Output the text of each entry below word for word, without the pictures.

++++++++++

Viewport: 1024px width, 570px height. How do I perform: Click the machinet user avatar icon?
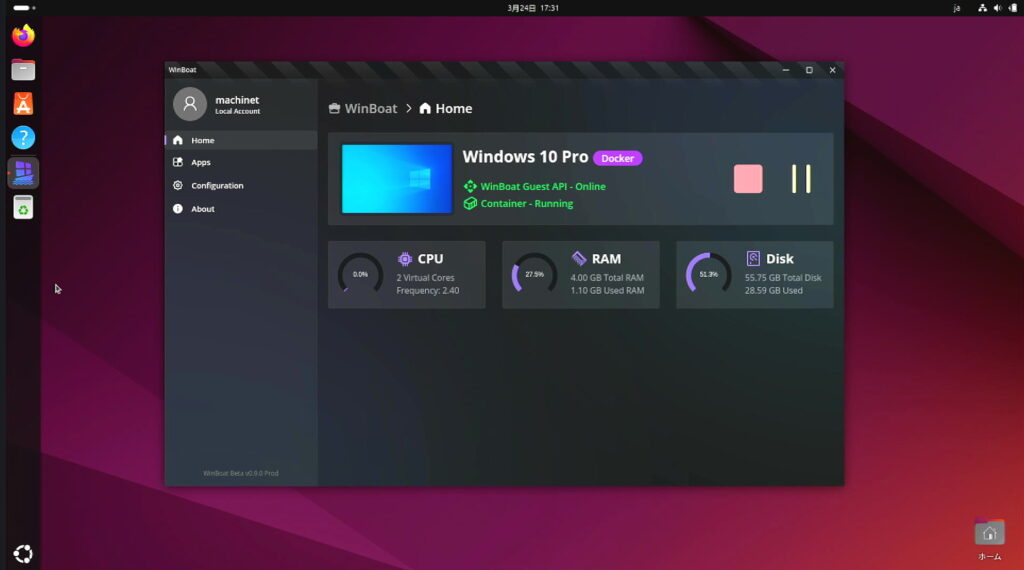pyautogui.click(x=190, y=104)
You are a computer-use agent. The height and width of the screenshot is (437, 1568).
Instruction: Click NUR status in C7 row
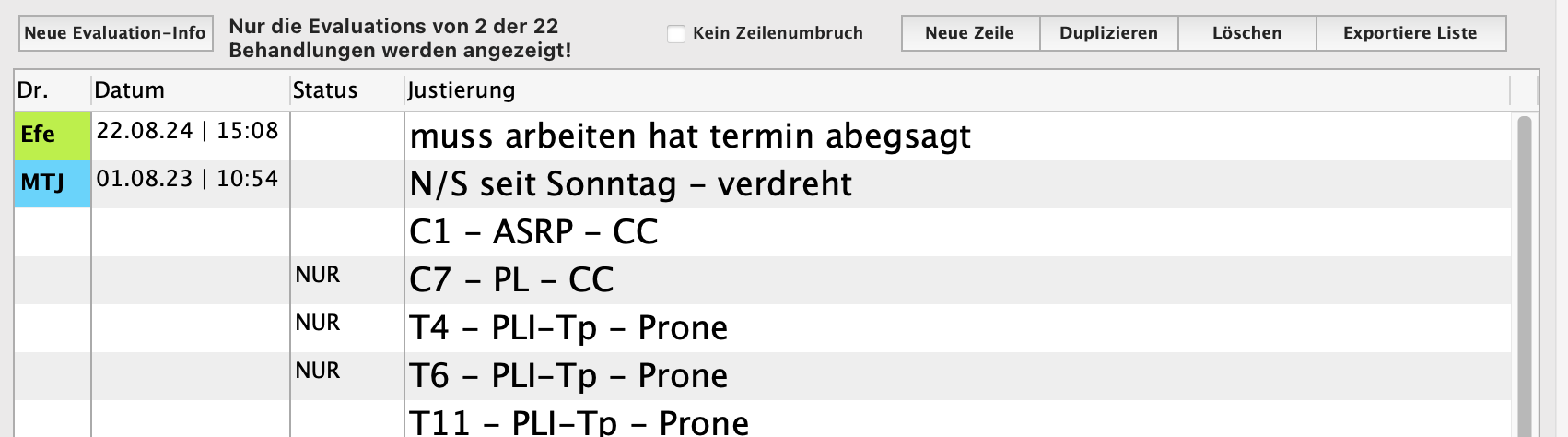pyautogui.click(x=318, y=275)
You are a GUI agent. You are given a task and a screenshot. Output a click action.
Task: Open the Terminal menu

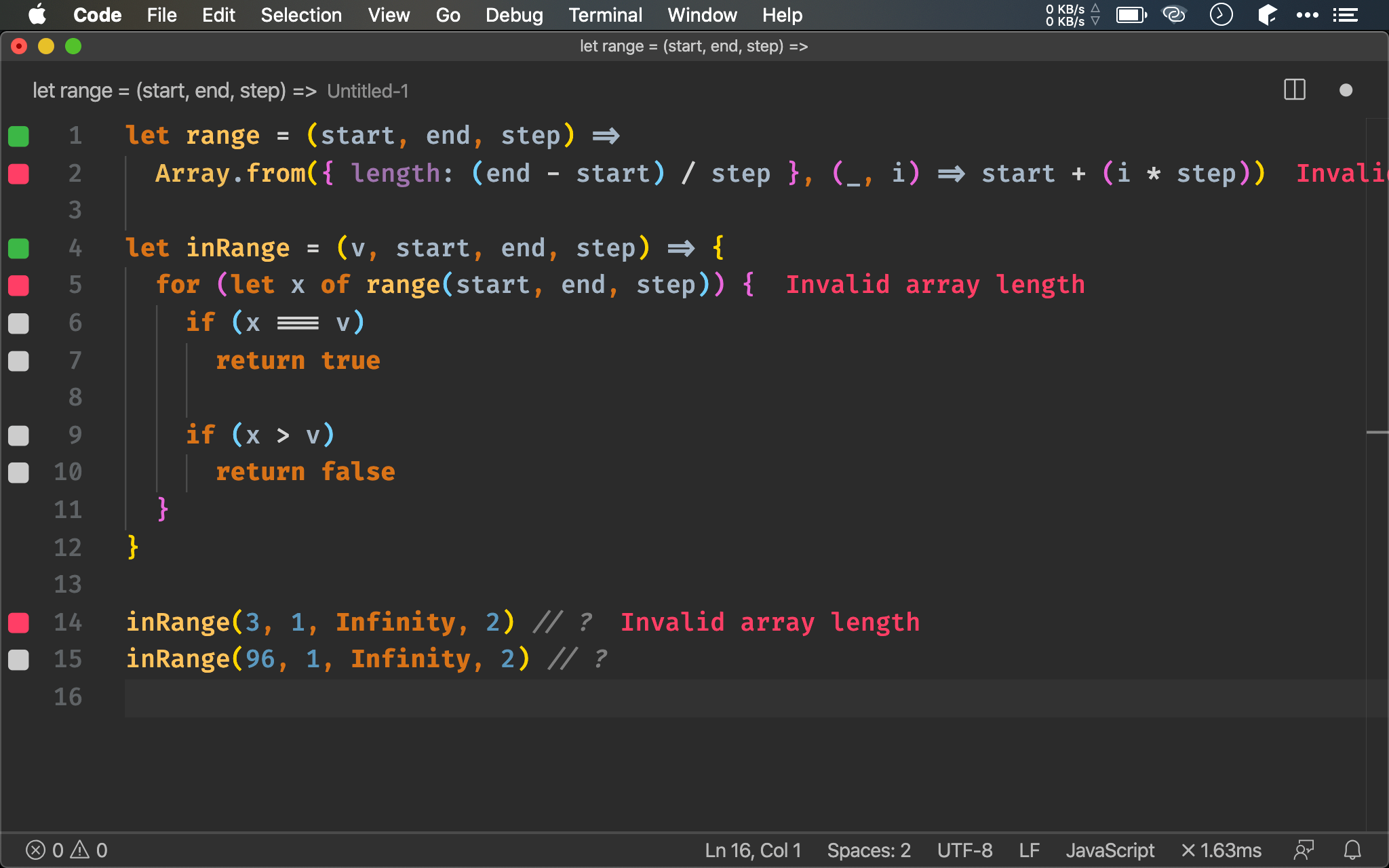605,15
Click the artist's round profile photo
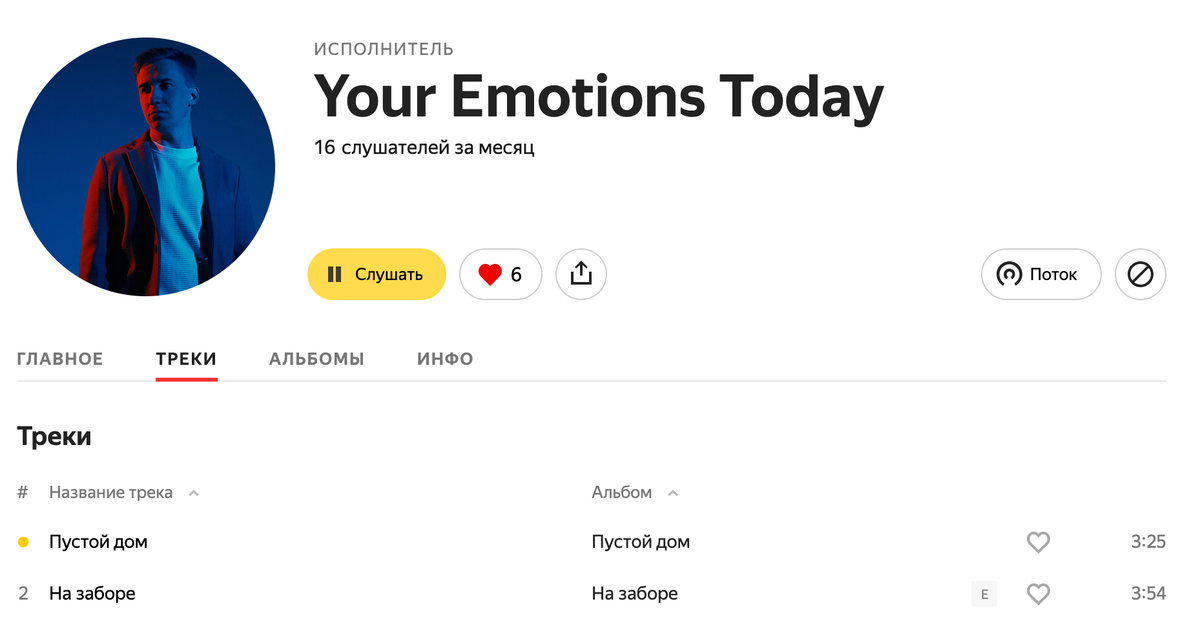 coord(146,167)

++++++++++

§ **Answer for the task**
Viewport: 1024px width, 570px height. How do I perform: Click the machinet user avatar icon?
pyautogui.click(x=190, y=104)
You are a computer-use agent. The height and width of the screenshot is (437, 1568).
Instruction: Click NUR status in C7 row
pyautogui.click(x=318, y=275)
You are a GUI agent. You are given a task and a screenshot. Output a click action.
Task: Open the Terminal menu

605,15
Click the artist's round profile photo
 coord(146,167)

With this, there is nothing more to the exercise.